Other methods of stabilizing the pressure of the sweeper to the surface can be accomplished with the use of hydraulics, such as a shock absorber, electronic sensing, or by having a manual adjustment of the swing arm assembly to either raise or lower the height of the sweeper to the surface.

Preferably a clutching belt provides primary drive and gear reduction so that all systems may be de-clutched by a single operator control.

Operation of the device with granular material will now be discussed. Granular material is placed in the hopper 1 for disbursement by the device 40. After assessing the surface upon which granular material is to be placed, the operator sets the metering slide adjustor to suit the granular material requirements. Positioning of the sweeper may also be adjusted as necessary by way of nut 51. After the engine 17 is started, the operator engages the clutch so as to apply power to the various component elements of the device 40. When it is activated, the agitator 3 is rotated by the drive shaft 4 such that the agitator tines 26 are driven through the granulated material in the hopper 1 thereby acting to break down clumps of granulated material. The rotating motion of the agitator 3 is also such that the protruding agitator tines 26 act to force granular material towards the delivery slot 2. Granular material driven through the delivery slot 2 falls on the spreader 7.

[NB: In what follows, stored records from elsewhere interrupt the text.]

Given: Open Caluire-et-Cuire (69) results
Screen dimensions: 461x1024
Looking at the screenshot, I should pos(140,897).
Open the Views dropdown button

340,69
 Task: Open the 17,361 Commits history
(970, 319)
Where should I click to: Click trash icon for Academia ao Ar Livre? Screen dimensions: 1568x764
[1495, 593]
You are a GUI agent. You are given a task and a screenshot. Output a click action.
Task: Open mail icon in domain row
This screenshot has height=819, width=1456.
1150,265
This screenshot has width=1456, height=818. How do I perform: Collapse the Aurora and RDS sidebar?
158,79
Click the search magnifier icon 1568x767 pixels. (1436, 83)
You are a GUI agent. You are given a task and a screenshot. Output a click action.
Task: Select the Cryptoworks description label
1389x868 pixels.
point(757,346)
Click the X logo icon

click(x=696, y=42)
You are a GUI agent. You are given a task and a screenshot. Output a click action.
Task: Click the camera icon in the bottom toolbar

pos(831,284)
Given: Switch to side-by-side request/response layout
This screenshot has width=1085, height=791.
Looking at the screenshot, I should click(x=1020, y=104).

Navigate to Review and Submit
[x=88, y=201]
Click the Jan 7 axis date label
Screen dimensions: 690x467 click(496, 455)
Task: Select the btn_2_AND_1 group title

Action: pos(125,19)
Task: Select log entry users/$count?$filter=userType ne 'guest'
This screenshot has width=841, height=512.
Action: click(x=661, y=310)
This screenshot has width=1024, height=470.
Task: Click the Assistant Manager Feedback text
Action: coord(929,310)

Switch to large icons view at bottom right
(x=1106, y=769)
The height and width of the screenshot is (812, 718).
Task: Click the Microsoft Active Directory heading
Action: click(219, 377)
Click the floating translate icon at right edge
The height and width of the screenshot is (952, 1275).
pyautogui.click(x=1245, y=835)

Power being applied to the spreader 7 causes it to spin rapidly. The working faces 49 of the radial vanes 30 of the rapidly spinning spreader 7 catch the falling granular material and impart tangential velocity to the granular material, flinging it against the baffle 10. Impact of the granular material against the baffle 10 granulates any remaining clumps, the baffle 10 deflecting a consistent swathe of separated granular material grains upon the grass surface. Following immediately behind the baffle 10, the rotating sweeper 11 sweeps the granular material forward and down between the grass blades to the substrate.

The operator directs the device 40 by way of the handle 50 connected to the frame 20. The handle 50 is fitted with the operator controls and acts to provide leverage for steering. The operator squeezes and holds the clutch control lever (not shown) against the handle grip thereby causing power to be transferred from the engine 17 to all systems. The engine governor system maintains the RPMs as set by the throttle control (not shown). The throttle lever may be fine-tuned for operator preferences, if required. When the chosen point on the lawn is reached, the squeezing and holding of another lever (not shown) pulls cable 31 thereby moving the metering slide 6 to its preset position and commencing granular material dispensing. By releasing the drive clutch lever forward propulsion and granular material delivery will be stopped. Similarly, the operator need simply release the granular material control lever to cut off granular material delivery while still delivering propulsion.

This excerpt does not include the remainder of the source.